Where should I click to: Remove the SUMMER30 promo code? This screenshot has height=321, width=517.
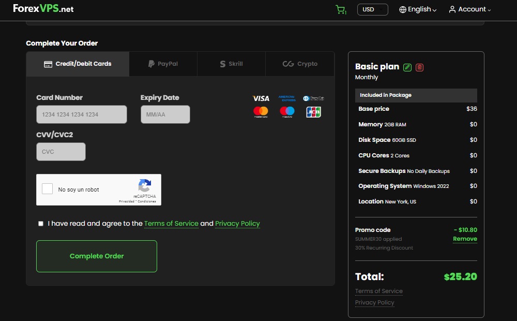465,239
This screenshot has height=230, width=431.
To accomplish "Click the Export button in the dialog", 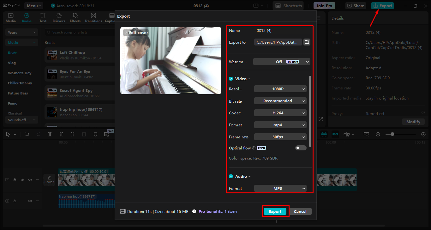I will (275, 211).
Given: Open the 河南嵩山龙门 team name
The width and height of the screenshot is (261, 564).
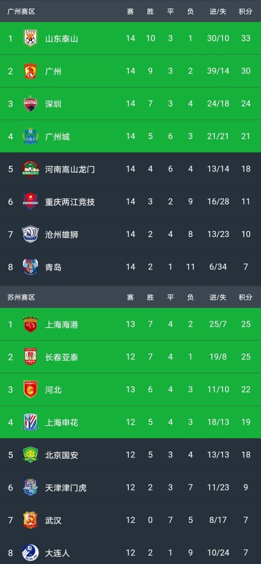Looking at the screenshot, I should pos(70,169).
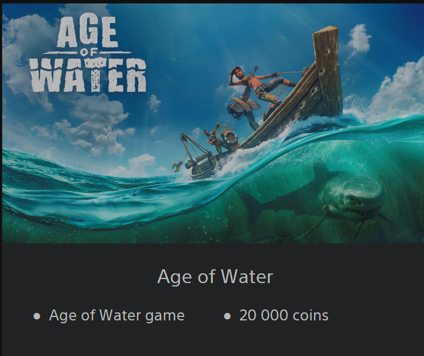Click the white cloud right of wooden post
This screenshot has width=424, height=356.
click(359, 40)
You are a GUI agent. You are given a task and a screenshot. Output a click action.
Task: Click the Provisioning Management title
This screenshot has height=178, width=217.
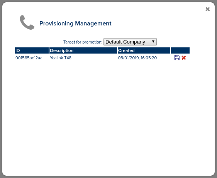point(75,24)
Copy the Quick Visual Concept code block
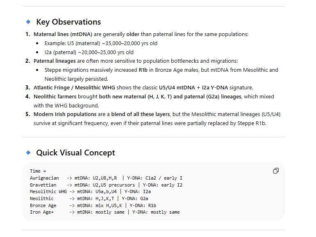The height and width of the screenshot is (237, 316). point(276,171)
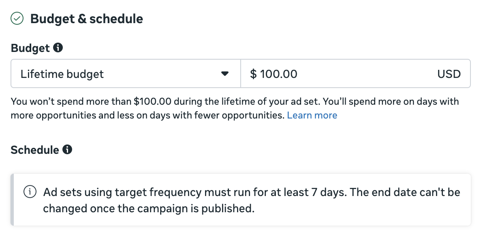
Task: Click the dollar sign in the amount field
Action: 253,74
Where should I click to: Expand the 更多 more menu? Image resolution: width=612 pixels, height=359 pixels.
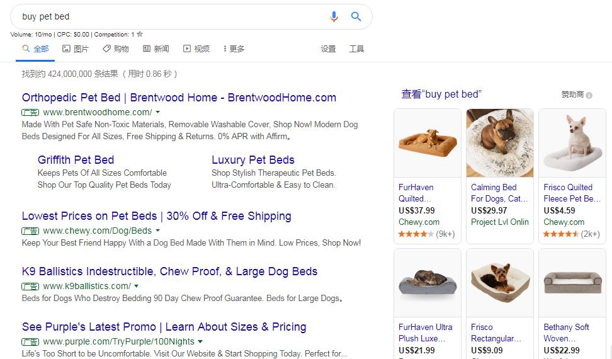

---------------

*PROBLEM STATEMENT*. Extract only the lines from the one that contains "This screenshot has height=178, width=217." through the end of the records, inclusive, and omit every picture.

*SOLUTION*.
This screenshot has height=178, width=217.
point(75,24)
Copy the Quick Visual Concept code block
The height and width of the screenshot is (237, 316). point(276,171)
Task: Click the dollar sign in the amount field
Action: 253,74
Where should I click to: Expand the 更多 more menu? Image resolution: width=612 pixels, height=359 pixels.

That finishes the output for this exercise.